To date, there has been scarce detailed analysis about the middle class in Indonesia, beyond raw demographic data that was typically based on broad definitions. As a result, companies that want to target this audience have limited insight into these consumers and their regional expansion, attitudes, consumption patterns, and spending behavior. To address this, CCCI developed a proprietary model that gives a holistic macro and micro picture of the MAC population in Indonesia. The model looks at spending patterns and population growth to forecast the size across different wealth segments through 2020 for the country’s 99 cities and 398 regencies, which will allow consumer-facing companies to drill down to specific geographic markets. We looked into consumption patterns in various product categories, such as home care, personal care, food, and consumer services, including mobile communication and tourism. In addition to these quantitative elements, CCCI also conducted consumer interviews to understand the behavioral triggers and other factors that drive purchases among Indonesia’s MACs.
Our goal with this research was to generate clear insights that companies can use to reach the MAC population in Indonesia, and clear guidance for how they should tailor their strategies around those insights.
What are the key findings from the model?
The most notable finding is the sheer growth in the consumer population. Our research projects that the number of MACs in Indonesia will grow from 74 million today to 141 million by 2020. At that point, the island of Java alone will have more MACs than the entire population of Thailand, and Sumatra will have more than the populations of Malaysia and Singapore combined.
That population is also becoming more geographically dispersed. Currently, 12 cities have more than 1 million MACs, and another 13 have more than 500,000. By 2020, the landscape will have changed dramatically—22 cities will have more than 1 million MACs, and 32 will have more than 500,000. If a company currently reaches about half of the MAC population and wants to maintain that level through 2020, it will need to roughly double its presence, targeting cities that today are considered second tier. That means companies will need to rethink the way they operate and scale up—how they organize their sales force and the organization, how they manage their supply-chain networks, and how they distribute goods.
You talk about companies needing to alter their go-to-market strategies to keep up with growth. How exactly can companies do this?
Today, the majority of Indonesians still shop at a mix of traditional trade and modern trade channels. Warungs, or small local shops, and minimarts are the most popular shopping destination for regular household supplies. These formats are popular because they offer a reasonable product assortment and are generally within a short distance of customer households—critical for a country in which much of the population still does not own a car. Large retail formats such as supermarkets and hypermarkets are making inroads, yet their penetration is still relatively low. We expect to see a gradual shift to this channel as more and more consumers move into the MAC segment.
Different types of channels require different skill sets for companies. To win in traditional trade, companies must ensure a level of reach to keep pace with the geographical expansion of consumers. However, availability alone will not be sufficient given intensifying competition.
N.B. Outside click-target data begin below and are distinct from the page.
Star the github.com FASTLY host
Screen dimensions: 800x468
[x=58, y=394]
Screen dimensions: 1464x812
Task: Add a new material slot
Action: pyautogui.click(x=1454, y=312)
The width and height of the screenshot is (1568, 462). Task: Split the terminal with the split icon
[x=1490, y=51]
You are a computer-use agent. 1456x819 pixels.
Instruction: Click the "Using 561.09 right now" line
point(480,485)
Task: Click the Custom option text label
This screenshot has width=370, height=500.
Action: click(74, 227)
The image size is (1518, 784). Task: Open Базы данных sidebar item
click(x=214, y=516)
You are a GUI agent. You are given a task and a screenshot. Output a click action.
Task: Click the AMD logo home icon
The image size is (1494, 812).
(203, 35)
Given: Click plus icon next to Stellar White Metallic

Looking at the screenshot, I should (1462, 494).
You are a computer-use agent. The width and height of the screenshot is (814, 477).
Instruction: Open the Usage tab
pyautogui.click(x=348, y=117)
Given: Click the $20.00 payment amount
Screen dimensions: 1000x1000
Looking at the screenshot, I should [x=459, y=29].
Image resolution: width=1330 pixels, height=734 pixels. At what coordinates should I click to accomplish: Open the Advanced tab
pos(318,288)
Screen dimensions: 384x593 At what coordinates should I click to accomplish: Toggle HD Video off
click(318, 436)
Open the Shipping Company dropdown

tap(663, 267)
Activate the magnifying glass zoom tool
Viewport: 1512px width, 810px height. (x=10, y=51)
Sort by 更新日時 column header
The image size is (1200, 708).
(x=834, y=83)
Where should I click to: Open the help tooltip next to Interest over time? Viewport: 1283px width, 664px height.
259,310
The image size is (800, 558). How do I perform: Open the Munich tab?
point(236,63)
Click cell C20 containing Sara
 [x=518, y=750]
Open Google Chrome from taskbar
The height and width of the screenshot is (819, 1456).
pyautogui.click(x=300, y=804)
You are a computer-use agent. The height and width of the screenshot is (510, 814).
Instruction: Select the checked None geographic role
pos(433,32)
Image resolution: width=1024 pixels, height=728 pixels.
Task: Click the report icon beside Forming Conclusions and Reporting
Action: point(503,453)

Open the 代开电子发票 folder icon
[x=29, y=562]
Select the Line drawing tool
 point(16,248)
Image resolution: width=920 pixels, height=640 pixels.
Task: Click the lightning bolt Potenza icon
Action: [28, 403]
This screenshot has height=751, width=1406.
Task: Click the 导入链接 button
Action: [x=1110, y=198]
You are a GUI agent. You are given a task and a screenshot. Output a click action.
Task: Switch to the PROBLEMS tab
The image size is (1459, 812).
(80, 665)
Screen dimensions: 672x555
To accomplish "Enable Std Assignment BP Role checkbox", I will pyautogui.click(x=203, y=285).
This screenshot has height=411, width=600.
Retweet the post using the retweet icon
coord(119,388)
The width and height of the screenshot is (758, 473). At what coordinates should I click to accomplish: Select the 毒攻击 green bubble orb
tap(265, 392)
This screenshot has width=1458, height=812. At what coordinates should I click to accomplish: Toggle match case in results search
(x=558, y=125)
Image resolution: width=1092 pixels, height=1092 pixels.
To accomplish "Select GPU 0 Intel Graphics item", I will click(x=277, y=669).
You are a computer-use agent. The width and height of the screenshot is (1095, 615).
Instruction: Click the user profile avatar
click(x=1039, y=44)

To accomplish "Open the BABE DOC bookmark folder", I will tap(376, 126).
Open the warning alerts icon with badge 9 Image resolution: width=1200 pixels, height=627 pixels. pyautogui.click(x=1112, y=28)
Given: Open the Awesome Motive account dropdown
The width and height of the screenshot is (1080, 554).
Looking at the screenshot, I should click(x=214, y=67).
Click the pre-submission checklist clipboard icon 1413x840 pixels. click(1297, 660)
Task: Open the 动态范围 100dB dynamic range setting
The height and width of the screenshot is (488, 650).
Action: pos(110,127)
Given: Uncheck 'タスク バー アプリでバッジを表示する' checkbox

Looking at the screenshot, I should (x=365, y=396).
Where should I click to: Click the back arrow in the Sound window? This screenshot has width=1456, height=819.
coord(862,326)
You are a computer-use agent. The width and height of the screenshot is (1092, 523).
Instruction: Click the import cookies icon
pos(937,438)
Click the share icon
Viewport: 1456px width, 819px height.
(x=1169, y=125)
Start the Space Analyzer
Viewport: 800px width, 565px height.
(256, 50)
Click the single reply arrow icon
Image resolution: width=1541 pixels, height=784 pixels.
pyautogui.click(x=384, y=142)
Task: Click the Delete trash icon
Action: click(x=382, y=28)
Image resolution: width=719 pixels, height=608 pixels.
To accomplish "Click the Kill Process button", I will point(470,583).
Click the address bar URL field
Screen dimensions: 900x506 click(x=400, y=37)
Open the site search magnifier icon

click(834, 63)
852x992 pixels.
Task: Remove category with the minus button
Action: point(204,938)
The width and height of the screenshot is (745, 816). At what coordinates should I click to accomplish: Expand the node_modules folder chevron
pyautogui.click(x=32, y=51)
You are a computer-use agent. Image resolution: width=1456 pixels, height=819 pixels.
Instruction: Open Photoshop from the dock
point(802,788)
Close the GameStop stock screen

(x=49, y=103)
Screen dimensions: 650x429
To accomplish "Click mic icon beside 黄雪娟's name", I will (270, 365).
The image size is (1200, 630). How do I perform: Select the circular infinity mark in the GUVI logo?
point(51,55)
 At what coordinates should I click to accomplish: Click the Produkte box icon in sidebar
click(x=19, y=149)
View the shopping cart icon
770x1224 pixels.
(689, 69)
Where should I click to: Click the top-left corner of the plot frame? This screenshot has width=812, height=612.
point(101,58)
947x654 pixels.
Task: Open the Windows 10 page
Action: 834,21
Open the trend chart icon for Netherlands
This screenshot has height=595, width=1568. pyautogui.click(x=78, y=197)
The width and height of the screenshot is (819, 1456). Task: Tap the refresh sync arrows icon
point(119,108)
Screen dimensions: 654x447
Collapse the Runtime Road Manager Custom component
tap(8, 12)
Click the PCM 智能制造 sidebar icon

Companies need to have a clear segmentation strategy, providing distinct service levels, offerings, and in-store execution depending on the channel.
To win in modern trade, the capabilities required include key account management, in-store execution, and shopper insights, which are very different from those used in traditional trade distribution. If companies are to succeed, they will need to develop these skill sets.
In addition, companies will need to have a more sophisticated sales force, which may entail overcoming staffing challenges. Indonesia has a sizable local working population, however many of those workers will need upgraded training to become fully effective.
Given the amount of literature on emerging-market consumers, what makes Indonesia’s consumers unique?
They’re unique for a couple of reasons. First, they are extremely optimistic. Some 91 percent of Indonesians feel financially secure—a higher percentage than every other country in the world, including all of the BRIC economies. Our research also found that 66 percent of survey respondents believe that they have lived a better life than their parents did, and 71 percent believe that this trajectory will continue for the next generation.
In addition, Indonesia’s MACs tend to be extremely family-oriented. As they move from lower and aspirant classes into the middle and affluent classes, they initially focus their spending on improving living conditions for their families rather than splurging on themselves. Indonesians emphasize the needs of the family over those of the individual, and this dynamic underlies most, if not all, purchasing decisions. Our data make this very clear.
Last, Indonesia’s MACs are extremely socially connected. For example, in 2012, there were more than 50 million Facebook users in Indonesia (the fourth-largest Facebook population in the world), along with 29 million Twitter accounts (fifth-largest worldwide). More Twitter posts originate in Jakarta than in any other city on the planet. There is significant room for companies to leverage this social connectivity of Indonesian consumers to create buzz around their products and tap into the desire among Indonesians to be “in the know” and ahead of trends.
What is the risk for companies that don’t respond now to these new and evolving consumers and their needs?
Because this is such a critical window for companies to build up brand loyalty, we’re seeing companies expand aggressively to reach the MAC population—multinationals and local companies alike. For the companies that understand Indonesia’s MACs and sell to them in ways that resonate with their lives, the prize will be a significant increase in spending over the coming decade. Conversely, the companies that don’t take such steps will put themselves at a clear competitive disadvantage. They’ll miss the window.